> **THE PROBLEM**: I need the lines below from the one with "Open beige 'Кросс-боди с клапаном' title" down to the one with "Task: Toggle the Red color tag filter" reproduced exactly, both ends included, and nothing else.

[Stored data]
....................

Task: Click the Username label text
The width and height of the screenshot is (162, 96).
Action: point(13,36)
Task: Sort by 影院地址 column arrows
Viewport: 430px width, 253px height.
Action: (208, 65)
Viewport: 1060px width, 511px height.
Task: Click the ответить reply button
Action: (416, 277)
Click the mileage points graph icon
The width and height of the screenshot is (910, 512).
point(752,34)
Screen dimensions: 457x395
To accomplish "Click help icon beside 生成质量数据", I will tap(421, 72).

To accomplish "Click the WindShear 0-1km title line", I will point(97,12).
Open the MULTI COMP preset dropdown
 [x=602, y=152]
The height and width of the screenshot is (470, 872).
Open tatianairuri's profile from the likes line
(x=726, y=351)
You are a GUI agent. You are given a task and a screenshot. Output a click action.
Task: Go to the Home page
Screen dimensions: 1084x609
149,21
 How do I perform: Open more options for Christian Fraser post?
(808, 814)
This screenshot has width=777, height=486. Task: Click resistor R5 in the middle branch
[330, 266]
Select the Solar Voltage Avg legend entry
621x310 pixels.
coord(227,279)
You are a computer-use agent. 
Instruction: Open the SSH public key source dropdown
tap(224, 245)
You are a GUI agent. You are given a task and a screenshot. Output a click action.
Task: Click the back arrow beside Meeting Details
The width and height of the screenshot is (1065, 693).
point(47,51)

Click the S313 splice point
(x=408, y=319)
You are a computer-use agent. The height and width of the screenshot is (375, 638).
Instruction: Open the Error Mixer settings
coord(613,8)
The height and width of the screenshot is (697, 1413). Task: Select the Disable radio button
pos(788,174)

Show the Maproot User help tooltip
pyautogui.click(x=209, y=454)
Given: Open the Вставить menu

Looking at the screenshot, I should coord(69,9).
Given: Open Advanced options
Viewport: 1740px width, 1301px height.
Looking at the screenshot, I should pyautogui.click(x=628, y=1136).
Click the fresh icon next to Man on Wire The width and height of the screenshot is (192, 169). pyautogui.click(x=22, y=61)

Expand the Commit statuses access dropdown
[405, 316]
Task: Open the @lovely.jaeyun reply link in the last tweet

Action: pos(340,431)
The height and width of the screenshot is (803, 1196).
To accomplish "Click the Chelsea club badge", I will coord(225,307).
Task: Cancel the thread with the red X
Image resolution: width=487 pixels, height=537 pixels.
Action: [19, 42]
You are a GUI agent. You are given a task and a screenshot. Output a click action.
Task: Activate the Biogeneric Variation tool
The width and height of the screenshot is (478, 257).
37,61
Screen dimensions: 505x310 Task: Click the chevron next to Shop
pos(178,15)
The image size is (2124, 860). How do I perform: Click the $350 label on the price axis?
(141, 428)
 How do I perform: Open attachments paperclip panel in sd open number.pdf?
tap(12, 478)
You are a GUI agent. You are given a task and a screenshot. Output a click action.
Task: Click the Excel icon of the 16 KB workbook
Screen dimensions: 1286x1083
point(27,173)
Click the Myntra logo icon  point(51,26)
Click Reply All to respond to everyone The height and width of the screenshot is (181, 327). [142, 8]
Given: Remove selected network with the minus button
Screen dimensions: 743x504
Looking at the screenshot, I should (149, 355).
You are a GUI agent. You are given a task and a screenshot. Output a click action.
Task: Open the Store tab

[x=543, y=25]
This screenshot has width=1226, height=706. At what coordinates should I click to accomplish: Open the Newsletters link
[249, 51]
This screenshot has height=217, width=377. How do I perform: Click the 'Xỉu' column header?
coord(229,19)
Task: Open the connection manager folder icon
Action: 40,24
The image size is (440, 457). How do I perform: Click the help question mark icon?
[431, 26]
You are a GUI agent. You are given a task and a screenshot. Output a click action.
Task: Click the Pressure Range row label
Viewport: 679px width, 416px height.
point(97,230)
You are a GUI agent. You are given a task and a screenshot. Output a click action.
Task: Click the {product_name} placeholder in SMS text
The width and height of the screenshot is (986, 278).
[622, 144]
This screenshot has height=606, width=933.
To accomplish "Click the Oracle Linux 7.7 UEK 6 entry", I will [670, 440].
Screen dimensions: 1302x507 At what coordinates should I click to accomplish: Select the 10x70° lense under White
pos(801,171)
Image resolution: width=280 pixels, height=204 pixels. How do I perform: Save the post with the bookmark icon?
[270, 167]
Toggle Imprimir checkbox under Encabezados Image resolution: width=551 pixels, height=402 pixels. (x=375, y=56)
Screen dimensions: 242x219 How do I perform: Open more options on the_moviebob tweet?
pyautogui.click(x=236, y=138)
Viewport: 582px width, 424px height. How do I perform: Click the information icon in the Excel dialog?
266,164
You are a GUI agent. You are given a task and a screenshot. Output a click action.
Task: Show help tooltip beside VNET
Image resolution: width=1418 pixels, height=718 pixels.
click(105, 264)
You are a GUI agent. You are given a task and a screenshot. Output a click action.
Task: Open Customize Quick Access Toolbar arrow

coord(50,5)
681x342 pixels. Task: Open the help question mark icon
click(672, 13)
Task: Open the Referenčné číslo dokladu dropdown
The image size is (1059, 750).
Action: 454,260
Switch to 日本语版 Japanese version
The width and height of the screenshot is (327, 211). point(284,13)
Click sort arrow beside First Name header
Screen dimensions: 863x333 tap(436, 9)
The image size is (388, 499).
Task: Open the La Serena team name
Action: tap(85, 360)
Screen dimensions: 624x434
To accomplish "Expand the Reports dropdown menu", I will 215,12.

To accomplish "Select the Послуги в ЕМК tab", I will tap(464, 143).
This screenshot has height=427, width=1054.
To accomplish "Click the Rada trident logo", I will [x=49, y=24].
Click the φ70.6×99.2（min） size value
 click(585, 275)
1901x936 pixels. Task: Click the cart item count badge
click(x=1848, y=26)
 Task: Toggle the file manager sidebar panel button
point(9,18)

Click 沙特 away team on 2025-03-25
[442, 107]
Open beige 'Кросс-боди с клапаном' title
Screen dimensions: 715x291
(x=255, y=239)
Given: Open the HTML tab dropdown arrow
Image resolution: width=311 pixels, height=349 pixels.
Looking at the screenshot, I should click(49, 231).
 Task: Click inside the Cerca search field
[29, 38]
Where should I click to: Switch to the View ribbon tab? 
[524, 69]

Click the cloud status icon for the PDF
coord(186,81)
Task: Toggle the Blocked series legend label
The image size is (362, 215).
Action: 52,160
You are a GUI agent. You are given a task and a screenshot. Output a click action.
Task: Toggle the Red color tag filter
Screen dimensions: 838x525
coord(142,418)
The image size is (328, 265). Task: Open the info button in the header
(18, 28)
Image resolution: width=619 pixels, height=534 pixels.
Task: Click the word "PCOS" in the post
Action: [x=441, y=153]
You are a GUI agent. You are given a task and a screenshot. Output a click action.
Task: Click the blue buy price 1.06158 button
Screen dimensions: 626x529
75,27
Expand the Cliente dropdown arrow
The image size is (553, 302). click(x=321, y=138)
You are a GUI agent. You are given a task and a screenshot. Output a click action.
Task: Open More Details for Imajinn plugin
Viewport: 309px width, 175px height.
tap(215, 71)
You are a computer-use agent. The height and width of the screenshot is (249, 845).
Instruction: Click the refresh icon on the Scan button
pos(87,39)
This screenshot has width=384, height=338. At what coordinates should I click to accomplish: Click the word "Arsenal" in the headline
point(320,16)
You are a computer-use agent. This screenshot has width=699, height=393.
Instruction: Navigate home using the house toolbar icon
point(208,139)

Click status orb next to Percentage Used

....................

> **COMPLETED TASK**:
Open beige 'Кросс-боди с клапаном' title
Screen dimensions: 715x291
(x=255, y=239)
Given: Open the HTML tab dropdown arrow
Image resolution: width=311 pixels, height=349 pixels.
Looking at the screenshot, I should click(49, 231).
 Task: Click inside the Cerca search field
[29, 38]
Where should I click to: Switch to the View ribbon tab? 
[524, 69]

Click the cloud status icon for the PDF
coord(186,81)
Task: Toggle the Blocked series legend label
The image size is (362, 215).
Action: 52,160
You are a GUI agent. You are given a task and a screenshot. Output a click action.
Task: Toggle the Red color tag filter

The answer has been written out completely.